# Madagasgar Chiclids



## moon (Mar 11, 2006)

I am planning on bringing in some Paratroplus Manerambo fry. These are chiclids from Madagasgar, quite rare and endangered. They are not wild caught but tank bred. 
They will be shipped at the end of August. Landed cost approx $15 each.
The fry are about 1.5 to 2 in. If there is any interest let me know and I will increase the quantity. I need a firm comitment from buyers and will require a small deposit prior to sihipment coming in.


----------



## MacFish (Jun 15, 2006)

I've never heard of them and a quick search isn't bringing anything up. Do you have any details and pics?


----------



## moon (Mar 11, 2006)

They get to be about 7" very aggressive. I have a poster of Madasgar chiclids. I'll try to take a pic of the poster.


----------



## Mr Fishies (Sep 21, 2007)

Try this link.


----------



## MacFish (Jun 15, 2006)

Thanks Mr F. They are very nice looking fish. For someone with a large tank looking for something different, they would be a great option.


----------



## blackninja (Dec 3, 2009)

moon said:


> I am planning on bringing in some Paratroplus Manerambo fry. These are chiclids from Madagasgar, quite rare and endangered. They are not wild caught but tank bred.
> They will be shipped at the end of August. Landed cost approx $15 each.
> The fry are about 1.5 to 2 in. If there is any interest let me know and I will increase the quantity. I need a firm comitment from buyers and will require a small deposit prior to sihipment coming in.

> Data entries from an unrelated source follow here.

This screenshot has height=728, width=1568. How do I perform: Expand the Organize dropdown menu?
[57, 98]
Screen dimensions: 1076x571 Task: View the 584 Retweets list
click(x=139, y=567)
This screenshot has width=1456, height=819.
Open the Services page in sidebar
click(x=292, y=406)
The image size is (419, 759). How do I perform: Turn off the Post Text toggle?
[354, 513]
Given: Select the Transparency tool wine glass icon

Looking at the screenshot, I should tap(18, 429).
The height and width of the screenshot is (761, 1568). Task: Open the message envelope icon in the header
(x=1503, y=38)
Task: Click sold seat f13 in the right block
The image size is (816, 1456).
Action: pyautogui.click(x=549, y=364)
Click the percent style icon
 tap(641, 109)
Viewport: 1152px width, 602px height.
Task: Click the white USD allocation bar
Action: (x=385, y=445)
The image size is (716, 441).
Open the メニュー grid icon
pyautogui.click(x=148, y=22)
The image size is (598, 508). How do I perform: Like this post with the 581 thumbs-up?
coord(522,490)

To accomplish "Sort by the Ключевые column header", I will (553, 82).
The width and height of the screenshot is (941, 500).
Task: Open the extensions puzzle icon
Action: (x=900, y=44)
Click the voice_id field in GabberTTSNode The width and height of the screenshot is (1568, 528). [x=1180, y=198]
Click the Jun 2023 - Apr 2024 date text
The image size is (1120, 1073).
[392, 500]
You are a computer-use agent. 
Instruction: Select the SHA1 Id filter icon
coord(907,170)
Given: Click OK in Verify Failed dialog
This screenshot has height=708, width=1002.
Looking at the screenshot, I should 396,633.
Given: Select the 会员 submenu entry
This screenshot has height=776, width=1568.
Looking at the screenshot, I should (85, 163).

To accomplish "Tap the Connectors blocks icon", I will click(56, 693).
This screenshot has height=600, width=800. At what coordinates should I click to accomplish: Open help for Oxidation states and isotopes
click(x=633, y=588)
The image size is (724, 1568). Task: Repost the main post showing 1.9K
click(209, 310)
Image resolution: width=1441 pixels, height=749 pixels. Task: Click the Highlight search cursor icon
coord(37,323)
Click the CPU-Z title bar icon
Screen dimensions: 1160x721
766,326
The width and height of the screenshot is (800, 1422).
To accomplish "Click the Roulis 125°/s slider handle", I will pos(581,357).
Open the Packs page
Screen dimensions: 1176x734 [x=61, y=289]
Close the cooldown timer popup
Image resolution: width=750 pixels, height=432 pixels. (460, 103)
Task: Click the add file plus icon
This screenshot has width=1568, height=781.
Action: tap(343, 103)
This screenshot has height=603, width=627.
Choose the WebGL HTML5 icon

Hi I am interested in those pinstripe dambas. Let me know if you have any or about to order some. I am a little behind on checking GTA for the latest but PM me . Thanks.


----------



## moon (Mar 11, 2006)

blackninja said:


> Hi I am interested in those pinstripe dambas. Let me know if you have any or about to order some. I am a little behind on checking GTA for the latest but PM me . Thanks.


Sorry you missed the ship. That was a long time ago.


----------



## dl88dl (Mar 8, 2010)

If you are doing this order again in the future then I would also be interested in getting some.


----------



## killieman (Mar 27, 2006)

They can get alot bigger than 7". I've seen them nearing 15".

Gary


----------



## BillD (Jun 5, 2006)

the size of Maagasy cichlids, is one strike against them. There aren't that many people with really large tanks to keep them. The fish in the link above are 10".


----------



## blackninja (Dec 3, 2009)

BillD said:


> the size of Maagasy cichlids, is one strike against them. There aren't that many people with really large tanks to keep them. The fish in the link above are 10".


That is why we separate the boys from the men. BillD. Don't blame it on the fish.


----------